It’s a little-known and very boring fact but Volvo’s original XC90 was one of the longest-serving models in the Scandinavian brand’s history.
In fact, having served as the range flagship for 14 years virtually unchanged, its production run has probably outlasted most other cars of recent times.
So what? Well, if it managed to go on rumbling down the assembly lines for such a long time then Volvo had clearly got something right. It had – the XC90 was almost boringly practical and reliable, and because of that it was the company’s best seller for a good number of years.
But times do change and the old faithful had begun to look and feel a bit tired. Sceptics said that when Ford sold Volvo to Chinese firm Geely in 2010 investment in R&D would plummet and the build quality of these Scandinavian stalwarts would suffer.
If you look at the new XC90 they couldn’t have been more wrong. This thing is positively tingling with cutting-edge technology and the reassuring thud of the doors closing makes clear the standard of the fit and finish.
And in the cabin you’re left with no doubt about the size of the Chinese’s chequebook when it comes to R&D. To say it feels like it’s bristling with technology would be untrue – it’s the exact opposite. There are only about three buttons and one dial in the entire centre console. In their place is a sleek screen definitely targeted at ‘Generation Tablet’.
This is all great if you want to text your heating system and watch dogs playing football on You Tube, but it can be a pain in the posterior. Every time you want to tweak the temperature or silence Ken Bruce you’ve got to enter a swipe screen menu and locate the right symbol.
Yes, it’s lovely to look at but practically it would be nice to have a few more switches and dials. And, of course, for the grubbier, greasier agriculturalists among us, we all know how well a touchcreen stands up to rural life…
Under the skin the changes have also been fairly dramatic. There’s still a four-cylinder diesel motor but on the version we tested it was mated to an 8-speed auto box. It is such a slick shifter you’ll think you’re driving a dodgem.
And it’s the same story on the suspension front – our car had air-bags at each corner (a £2,150 option) which made ride on the road a pleasure and, when jacked up (as happens automatically when you select ‘Off-Road’ mode), significantly helped to smooth out the lumps and bumps as well as increasing clearance by 40mm.
But this is no mud-flinging, rock-hopping, camo-trouser-clad off-roader. Volvo knows its market – it’s one of the best-selling SUVs of all time because it’s got everything the school-run-mum needs – seven proper seats, room for a brace of Labradors, a fairly yoghurt-proof, wipe-clean interior – plus it’s able to scramble off a swampy verge.

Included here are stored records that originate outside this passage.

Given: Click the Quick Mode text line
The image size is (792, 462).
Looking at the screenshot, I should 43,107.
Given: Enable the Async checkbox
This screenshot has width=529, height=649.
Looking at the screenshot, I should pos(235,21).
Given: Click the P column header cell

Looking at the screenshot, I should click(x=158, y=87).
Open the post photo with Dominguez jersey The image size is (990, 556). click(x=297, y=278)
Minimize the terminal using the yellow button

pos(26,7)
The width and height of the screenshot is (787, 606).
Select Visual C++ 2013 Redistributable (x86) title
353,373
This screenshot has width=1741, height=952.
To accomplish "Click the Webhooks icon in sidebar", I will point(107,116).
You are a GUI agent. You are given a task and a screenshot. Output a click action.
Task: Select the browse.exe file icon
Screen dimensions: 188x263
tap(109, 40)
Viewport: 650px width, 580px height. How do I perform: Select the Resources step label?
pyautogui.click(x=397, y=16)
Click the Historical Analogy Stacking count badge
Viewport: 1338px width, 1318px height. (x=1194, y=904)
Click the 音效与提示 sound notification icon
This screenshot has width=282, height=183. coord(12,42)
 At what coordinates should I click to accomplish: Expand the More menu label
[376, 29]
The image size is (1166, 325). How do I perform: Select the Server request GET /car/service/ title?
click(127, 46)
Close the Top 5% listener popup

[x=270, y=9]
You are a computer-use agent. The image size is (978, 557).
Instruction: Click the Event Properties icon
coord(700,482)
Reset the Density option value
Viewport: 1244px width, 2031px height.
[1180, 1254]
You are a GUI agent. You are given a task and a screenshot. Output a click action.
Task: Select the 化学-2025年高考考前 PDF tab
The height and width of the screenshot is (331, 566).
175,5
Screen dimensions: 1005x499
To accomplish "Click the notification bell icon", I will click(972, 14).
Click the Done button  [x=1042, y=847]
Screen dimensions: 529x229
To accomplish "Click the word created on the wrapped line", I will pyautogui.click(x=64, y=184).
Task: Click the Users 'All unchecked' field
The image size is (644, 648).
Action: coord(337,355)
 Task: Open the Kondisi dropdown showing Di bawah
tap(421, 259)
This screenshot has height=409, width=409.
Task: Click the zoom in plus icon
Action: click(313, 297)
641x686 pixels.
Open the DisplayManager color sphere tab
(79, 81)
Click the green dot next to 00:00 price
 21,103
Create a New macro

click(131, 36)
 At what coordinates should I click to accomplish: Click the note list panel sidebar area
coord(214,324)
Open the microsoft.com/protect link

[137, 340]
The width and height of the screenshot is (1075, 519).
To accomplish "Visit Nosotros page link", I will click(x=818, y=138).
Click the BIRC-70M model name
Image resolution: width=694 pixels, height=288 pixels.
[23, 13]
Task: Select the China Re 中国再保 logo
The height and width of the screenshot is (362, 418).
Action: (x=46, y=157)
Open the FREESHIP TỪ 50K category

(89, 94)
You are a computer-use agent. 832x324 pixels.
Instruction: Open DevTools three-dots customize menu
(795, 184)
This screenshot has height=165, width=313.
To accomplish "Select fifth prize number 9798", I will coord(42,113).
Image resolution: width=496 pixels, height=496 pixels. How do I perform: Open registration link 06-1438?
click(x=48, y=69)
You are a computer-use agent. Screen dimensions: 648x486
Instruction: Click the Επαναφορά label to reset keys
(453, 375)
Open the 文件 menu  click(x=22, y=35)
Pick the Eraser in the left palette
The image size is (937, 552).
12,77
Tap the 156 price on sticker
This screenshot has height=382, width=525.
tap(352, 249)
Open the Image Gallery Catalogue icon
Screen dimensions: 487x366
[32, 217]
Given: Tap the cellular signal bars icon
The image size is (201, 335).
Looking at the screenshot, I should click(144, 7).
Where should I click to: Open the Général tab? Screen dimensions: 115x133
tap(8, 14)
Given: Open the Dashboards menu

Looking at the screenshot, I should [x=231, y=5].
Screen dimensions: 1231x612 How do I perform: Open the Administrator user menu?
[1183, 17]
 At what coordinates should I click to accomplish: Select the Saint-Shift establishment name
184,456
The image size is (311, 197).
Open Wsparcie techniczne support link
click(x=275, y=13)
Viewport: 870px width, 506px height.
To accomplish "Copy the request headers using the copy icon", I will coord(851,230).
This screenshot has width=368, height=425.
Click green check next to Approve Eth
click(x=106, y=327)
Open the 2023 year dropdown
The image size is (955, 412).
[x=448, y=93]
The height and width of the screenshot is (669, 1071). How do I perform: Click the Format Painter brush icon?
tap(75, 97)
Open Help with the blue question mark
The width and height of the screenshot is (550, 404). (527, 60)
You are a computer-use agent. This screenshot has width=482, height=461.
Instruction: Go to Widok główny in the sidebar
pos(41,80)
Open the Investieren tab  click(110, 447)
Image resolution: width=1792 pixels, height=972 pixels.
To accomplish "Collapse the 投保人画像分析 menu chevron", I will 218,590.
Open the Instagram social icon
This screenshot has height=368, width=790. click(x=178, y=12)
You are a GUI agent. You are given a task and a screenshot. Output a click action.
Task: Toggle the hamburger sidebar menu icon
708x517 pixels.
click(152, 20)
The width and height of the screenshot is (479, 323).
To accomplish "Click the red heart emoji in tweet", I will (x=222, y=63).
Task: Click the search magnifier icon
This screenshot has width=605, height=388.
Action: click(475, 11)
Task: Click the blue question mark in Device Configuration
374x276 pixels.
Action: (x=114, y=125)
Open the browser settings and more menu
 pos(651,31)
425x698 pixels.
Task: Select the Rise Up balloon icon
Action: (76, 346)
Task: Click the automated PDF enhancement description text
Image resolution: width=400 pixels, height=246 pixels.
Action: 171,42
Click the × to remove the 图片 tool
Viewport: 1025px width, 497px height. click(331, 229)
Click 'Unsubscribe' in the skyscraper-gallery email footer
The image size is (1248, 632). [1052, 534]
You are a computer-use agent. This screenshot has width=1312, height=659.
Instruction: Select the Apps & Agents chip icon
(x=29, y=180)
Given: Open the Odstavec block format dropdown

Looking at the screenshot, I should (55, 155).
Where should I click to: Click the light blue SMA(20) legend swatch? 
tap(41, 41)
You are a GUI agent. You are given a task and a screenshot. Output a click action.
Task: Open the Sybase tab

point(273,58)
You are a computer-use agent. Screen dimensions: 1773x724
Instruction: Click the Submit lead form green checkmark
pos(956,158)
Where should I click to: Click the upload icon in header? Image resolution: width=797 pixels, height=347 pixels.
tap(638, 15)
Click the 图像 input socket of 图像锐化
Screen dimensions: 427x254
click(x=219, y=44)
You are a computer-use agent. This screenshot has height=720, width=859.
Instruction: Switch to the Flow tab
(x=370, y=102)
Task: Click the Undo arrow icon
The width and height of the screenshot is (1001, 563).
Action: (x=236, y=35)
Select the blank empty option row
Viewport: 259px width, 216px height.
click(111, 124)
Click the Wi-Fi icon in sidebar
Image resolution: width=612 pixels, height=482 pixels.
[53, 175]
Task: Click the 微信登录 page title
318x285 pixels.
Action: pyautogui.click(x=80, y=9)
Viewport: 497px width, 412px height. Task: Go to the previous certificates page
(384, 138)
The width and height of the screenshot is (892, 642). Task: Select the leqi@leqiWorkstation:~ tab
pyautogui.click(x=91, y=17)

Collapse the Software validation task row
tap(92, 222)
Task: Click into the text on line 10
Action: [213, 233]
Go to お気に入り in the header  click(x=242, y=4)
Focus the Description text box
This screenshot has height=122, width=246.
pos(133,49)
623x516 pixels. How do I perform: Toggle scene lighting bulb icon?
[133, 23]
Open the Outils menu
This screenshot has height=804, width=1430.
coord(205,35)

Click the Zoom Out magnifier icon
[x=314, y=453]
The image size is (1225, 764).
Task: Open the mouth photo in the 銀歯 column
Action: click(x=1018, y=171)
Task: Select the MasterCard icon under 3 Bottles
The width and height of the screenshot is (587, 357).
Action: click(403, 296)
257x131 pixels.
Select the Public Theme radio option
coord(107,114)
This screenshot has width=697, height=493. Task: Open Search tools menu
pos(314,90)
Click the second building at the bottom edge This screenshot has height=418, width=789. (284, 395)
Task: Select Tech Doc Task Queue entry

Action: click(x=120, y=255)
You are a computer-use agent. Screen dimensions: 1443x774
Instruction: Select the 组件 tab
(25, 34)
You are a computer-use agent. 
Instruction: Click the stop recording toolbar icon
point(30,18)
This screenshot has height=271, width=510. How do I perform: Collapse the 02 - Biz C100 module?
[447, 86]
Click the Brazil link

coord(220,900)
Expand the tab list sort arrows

But that’s its limit. With 245mm wide sports-performance slicks at each corner it has a real tendency to spin rather than grip, despite an “intelligent” all-wheel-drive system. It’ll get you out of trouble but won’t get bales of silage out to flood-stranded livestock.
And then there’s that old Volvo favourite of safety. To describe the XC90’s attitude to life as “risk averse” is something of an understatement. This thing knows when there’s a chance of frost in southern California and, if a tree sparrow has broken wind within 300m, it’ll let you know with a series of very polite bongs.
That’s all thanks to a total of 12 ultrasound sensors to give 360deg warning of unseen obstacles – not that practical when wading through waist-high undergrowth.
It’ll also give you a stern telling off if it thinks you’re too close to the car in front and gives a constant reminder of the speed limit alongside your actual pace in the heads-up display that projects on to the windscreen.
But all this negativity won’t do. The XC90 is a great car and its ability to transport seven full-grown adults in comfort, as well as scramble through the brown stuff makes it something of a marvel.
It is clearly targeted to take on the likes of the Audi Q7, the VW Toureg and the Range Rover Sport and although £64,575 might seem like an obscene amount of money for the fully loaded model we tested, you can bag a poverty-spec version for just shy of £46,000.